Please, show me the cases those regulators brought in the past 50 years in which member firms were charged with permitting racial or sexual discrimination/harassment. And what's the message? The regulators unwittingly encourage intolerant behavior by not deeming these practices to be conduct that offends basic notions of "high principles" and "honor." Do the SROs see such conduct as nothing more than an indiscretion?Wall Street is no longer a quaint road between a church, on one end, and a river, on the other. It is a metaphor for the entire capitalist world. And that world, which we all live in, is populated with minorities and women. Try as Wall Street has for generations to marginalize those two groups, the fact is now inescapable. The securities markets in the United States are in a battle with international markets.

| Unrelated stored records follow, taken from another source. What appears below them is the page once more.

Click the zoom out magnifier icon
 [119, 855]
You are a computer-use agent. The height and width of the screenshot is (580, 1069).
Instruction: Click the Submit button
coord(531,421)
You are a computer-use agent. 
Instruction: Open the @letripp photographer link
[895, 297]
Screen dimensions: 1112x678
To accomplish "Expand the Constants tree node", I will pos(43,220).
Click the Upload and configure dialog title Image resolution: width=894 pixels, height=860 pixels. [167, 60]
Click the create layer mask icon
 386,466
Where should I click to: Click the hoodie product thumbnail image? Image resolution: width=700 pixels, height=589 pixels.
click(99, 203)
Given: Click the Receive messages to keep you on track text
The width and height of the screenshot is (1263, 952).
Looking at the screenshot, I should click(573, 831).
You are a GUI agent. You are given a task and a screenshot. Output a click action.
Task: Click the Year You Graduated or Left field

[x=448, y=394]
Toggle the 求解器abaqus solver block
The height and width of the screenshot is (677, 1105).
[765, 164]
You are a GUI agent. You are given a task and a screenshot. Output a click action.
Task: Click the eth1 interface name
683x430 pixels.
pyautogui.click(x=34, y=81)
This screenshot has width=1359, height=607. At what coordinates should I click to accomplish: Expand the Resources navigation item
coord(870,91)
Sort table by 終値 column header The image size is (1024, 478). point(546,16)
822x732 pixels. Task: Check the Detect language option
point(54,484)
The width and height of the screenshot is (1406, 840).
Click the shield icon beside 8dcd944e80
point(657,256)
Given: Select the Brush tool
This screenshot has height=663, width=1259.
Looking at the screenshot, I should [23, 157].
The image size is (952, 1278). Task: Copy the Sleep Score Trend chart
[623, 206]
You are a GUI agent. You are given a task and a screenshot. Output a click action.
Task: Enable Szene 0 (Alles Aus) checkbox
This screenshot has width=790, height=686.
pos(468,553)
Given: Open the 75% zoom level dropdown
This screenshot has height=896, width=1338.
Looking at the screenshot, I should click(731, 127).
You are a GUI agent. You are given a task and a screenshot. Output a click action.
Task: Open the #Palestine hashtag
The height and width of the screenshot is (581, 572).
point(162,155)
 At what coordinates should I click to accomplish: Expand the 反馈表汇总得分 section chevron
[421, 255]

If we don't re-tool our industry to include more minorities and women in meaningful roles, we will inevitably lose out to more enlightened competitors. The NYSE may well become a luxury residential condominium. NASD may well become an off-shore gambling site. I can think of nothing more disgusting than to know that you are capable of doing a job but are denied employment solely based upon conditions of your birth.I hear these heart-rending stories virtually every day when I am contacted by potential clients. If this cancer is tolerated by Wall Street's regulators, how will we ever destroy it? If the NYSE and NASD see fit to bar folks from the brokerage industry because they have had felony convictions for drunk driving, then it's high time we roll out the same artillery to combat illegal discrimination.
FINRA arbitrators have the power to refer to FINRA for investigation any matter or conduct that has come to an arbitrator's attention during and in connection with the arbitration. Unfortunately, arbitrators rarely undertake regulatory referrals; and, FINRA displays no interest in investigating or sanctioning its member firms' defamatory / materially false statements filed on Form U5 or with the Central Registration Depository ("CRD"). In contrast, FINRA fines, suspends, and bars associated persons when they file false disclosures on their Forms U5 or via CRD, or on their firm's annual compliance questionnaires. Yet another example of FINRA's disparate treatment of its member firms and their disenfranchised associated persons.